--- Task material Enclosed Below ---
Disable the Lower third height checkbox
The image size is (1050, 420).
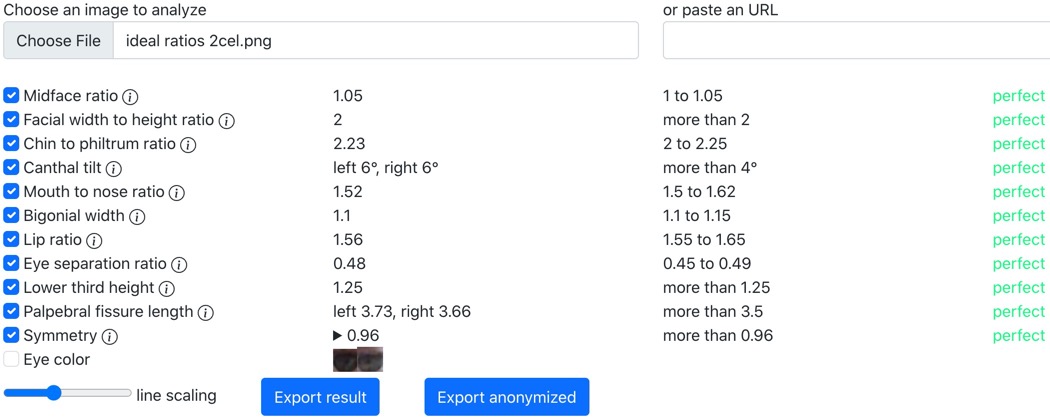[11, 287]
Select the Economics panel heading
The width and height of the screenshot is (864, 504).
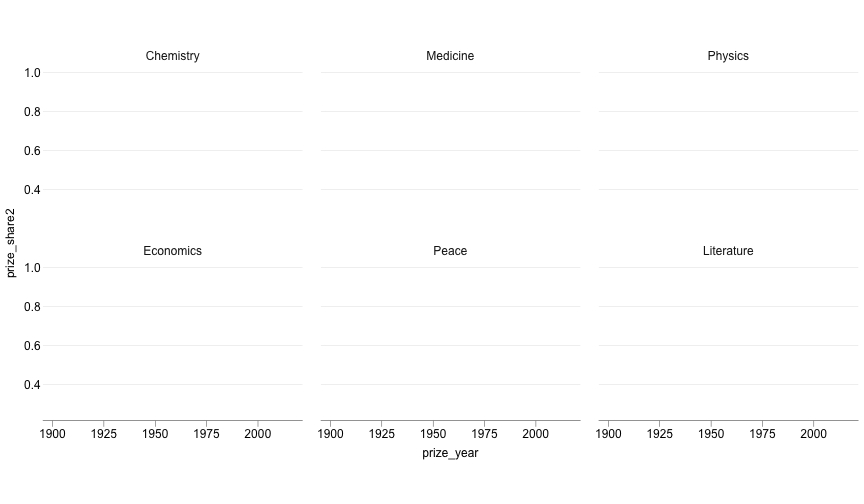pyautogui.click(x=172, y=251)
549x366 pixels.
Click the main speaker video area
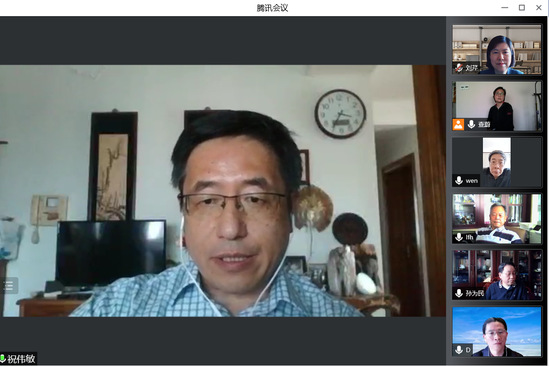(x=223, y=191)
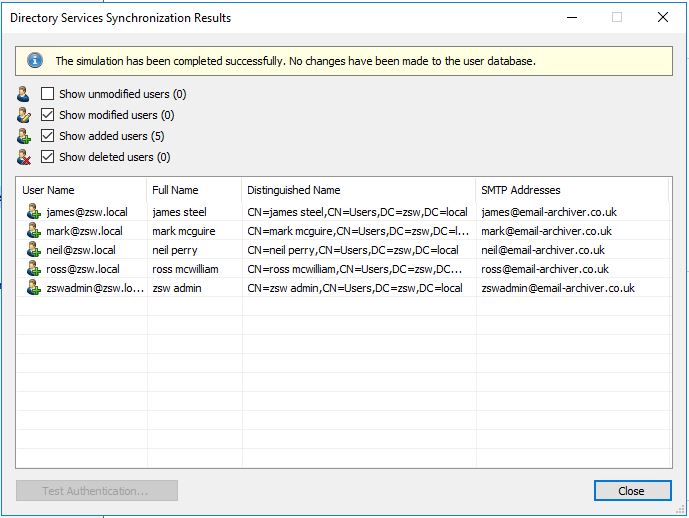Screen dimensions: 689x518
Task: Sort by User Name column header
Action: (81, 190)
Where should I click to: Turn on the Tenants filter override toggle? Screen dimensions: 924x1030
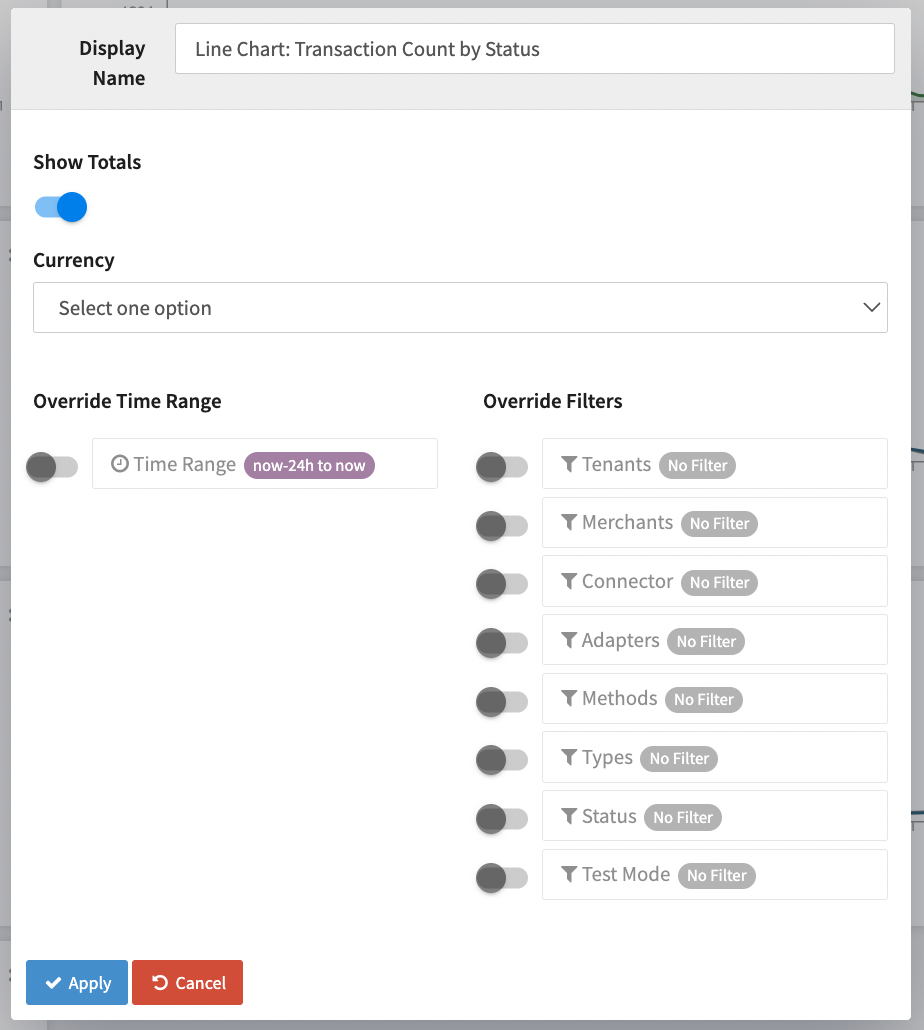501,466
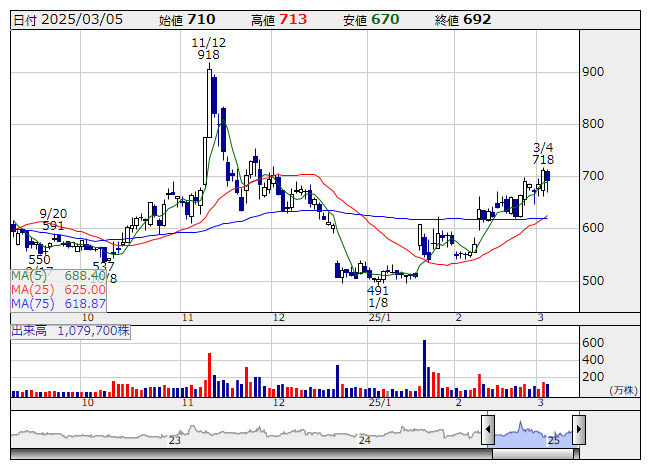
Task: Click the right range handle arrow
Action: click(x=578, y=431)
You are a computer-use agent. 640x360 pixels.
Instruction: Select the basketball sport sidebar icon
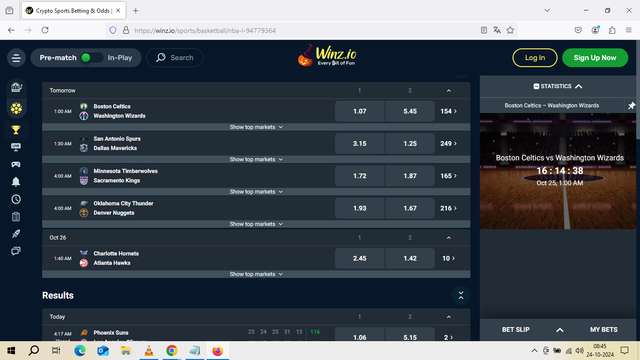coord(16,108)
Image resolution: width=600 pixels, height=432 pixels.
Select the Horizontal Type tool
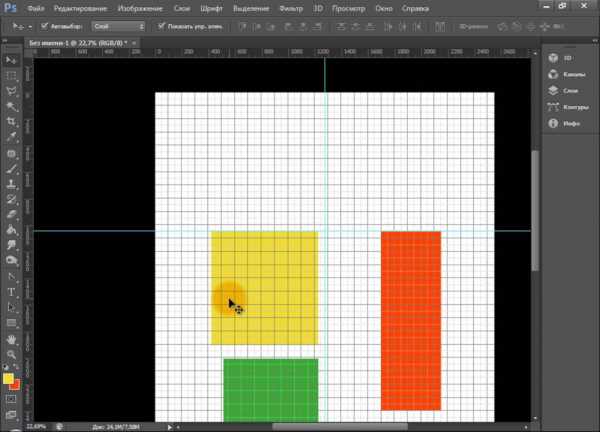coord(11,292)
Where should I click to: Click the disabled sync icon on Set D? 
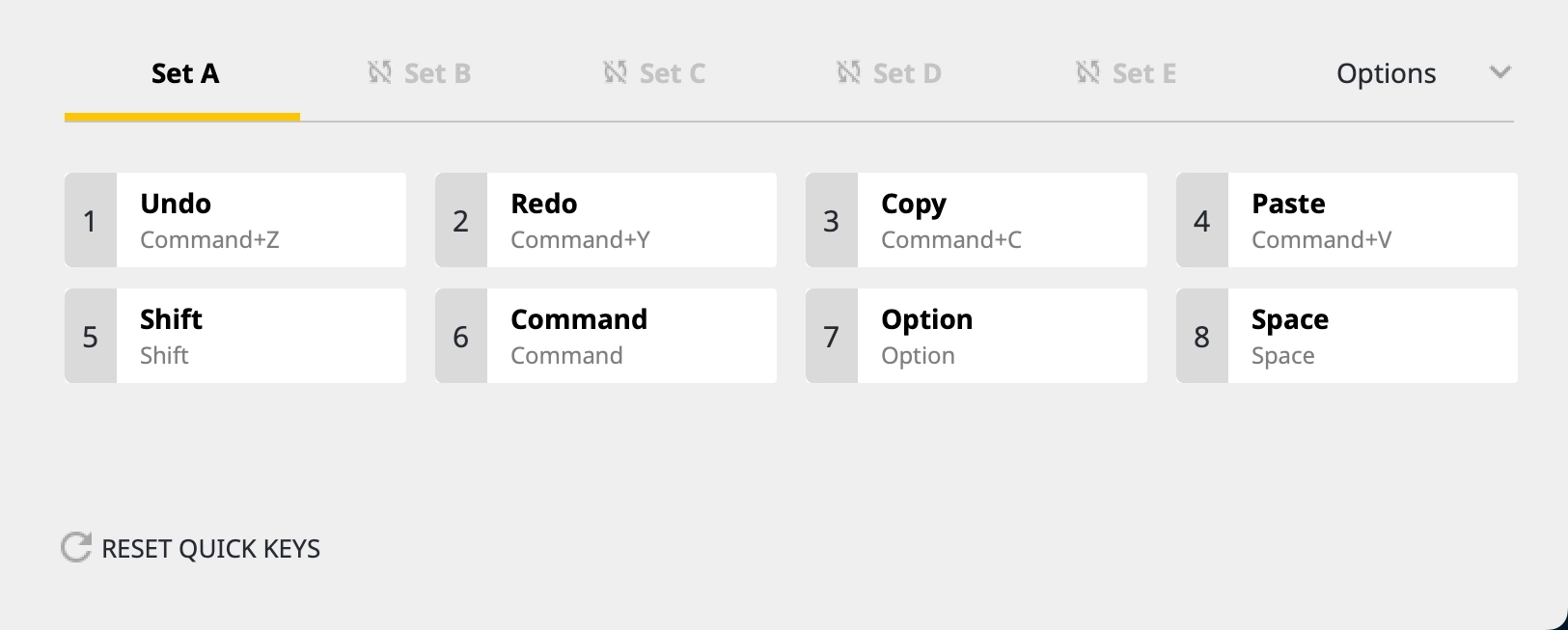(849, 72)
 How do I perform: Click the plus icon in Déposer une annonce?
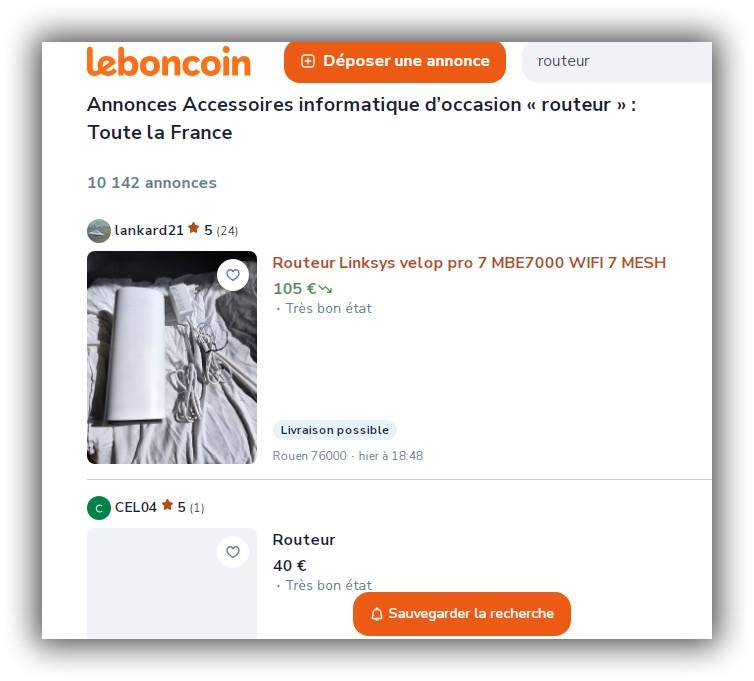(x=308, y=61)
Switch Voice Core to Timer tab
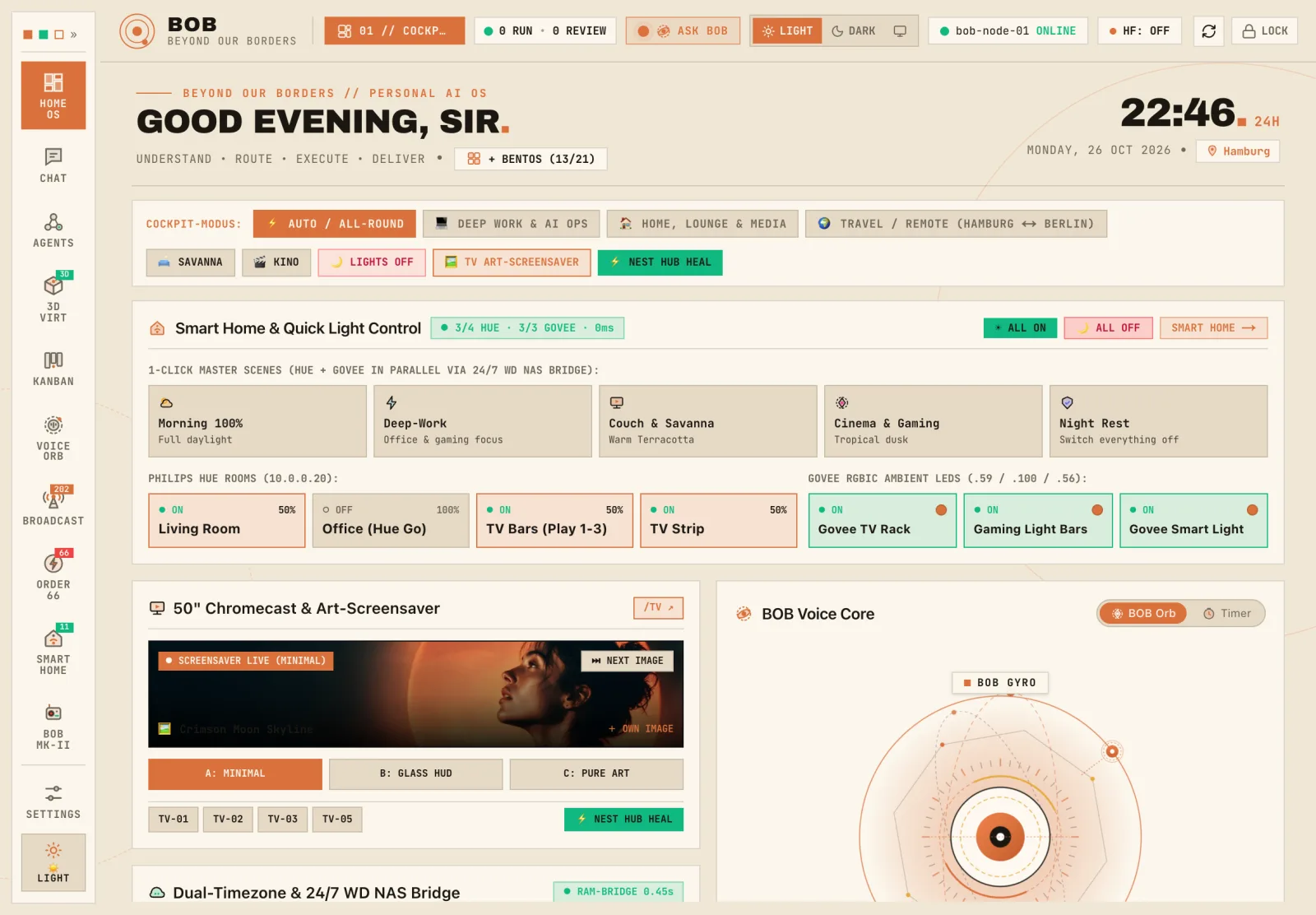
--- End of Enclosed Task material ---
Work instruction:
From the material above, copy each line that includes the word "pixels".

Answer box:
549x366 pixels.
You are a computer-use agent. 640x360 pixels.
Image resolution: width=600 pixels, height=432 pixels.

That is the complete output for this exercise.